Exercise inputs

|---|

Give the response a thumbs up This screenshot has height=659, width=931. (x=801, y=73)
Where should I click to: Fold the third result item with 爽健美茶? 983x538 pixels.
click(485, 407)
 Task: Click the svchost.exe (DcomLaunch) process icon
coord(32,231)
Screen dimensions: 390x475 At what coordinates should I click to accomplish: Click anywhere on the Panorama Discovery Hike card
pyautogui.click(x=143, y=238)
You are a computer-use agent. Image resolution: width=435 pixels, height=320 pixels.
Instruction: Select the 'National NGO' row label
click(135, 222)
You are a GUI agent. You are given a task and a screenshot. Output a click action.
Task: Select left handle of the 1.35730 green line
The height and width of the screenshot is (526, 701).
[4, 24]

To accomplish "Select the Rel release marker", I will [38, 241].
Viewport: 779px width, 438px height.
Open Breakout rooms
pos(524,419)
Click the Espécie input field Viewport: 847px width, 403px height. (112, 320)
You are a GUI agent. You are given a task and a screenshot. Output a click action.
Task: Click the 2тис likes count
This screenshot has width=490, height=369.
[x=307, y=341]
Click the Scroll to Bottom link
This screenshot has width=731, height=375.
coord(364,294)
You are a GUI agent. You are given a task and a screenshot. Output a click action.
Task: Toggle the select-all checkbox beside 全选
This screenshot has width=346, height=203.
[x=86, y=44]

|---|

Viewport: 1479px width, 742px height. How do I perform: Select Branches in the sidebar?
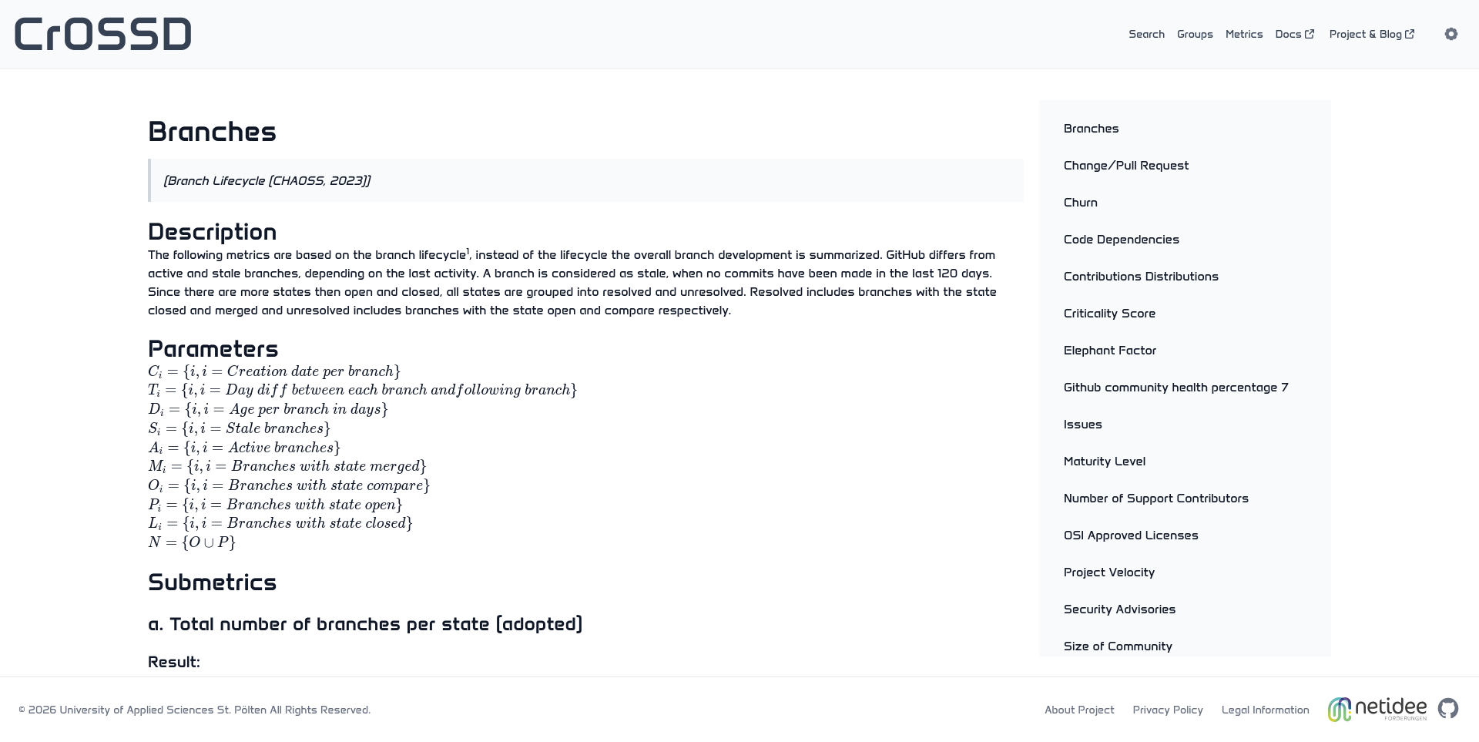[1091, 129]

|---|

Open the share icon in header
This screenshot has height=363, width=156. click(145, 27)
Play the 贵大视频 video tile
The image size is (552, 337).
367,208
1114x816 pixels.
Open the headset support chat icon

|---|

What to work on
Scan the entries above for the line containing "Instruction: Select the", and copy it and all lines after it exactly, down to and including the line containing "Click the Espécie".

Written answer
Instruction: Select the 'National NGO' row label
click(135, 222)
You are a GUI agent. You are given a task and a screenshot. Output a click action.
Task: Select left handle of the 1.35730 green line
The height and width of the screenshot is (526, 701).
[4, 24]

To accomplish "Select the Rel release marker", I will [38, 241].
Viewport: 779px width, 438px height.
Open Breakout rooms
pos(524,419)
Click the Espécie input field Viewport: 847px width, 403px height. (112, 320)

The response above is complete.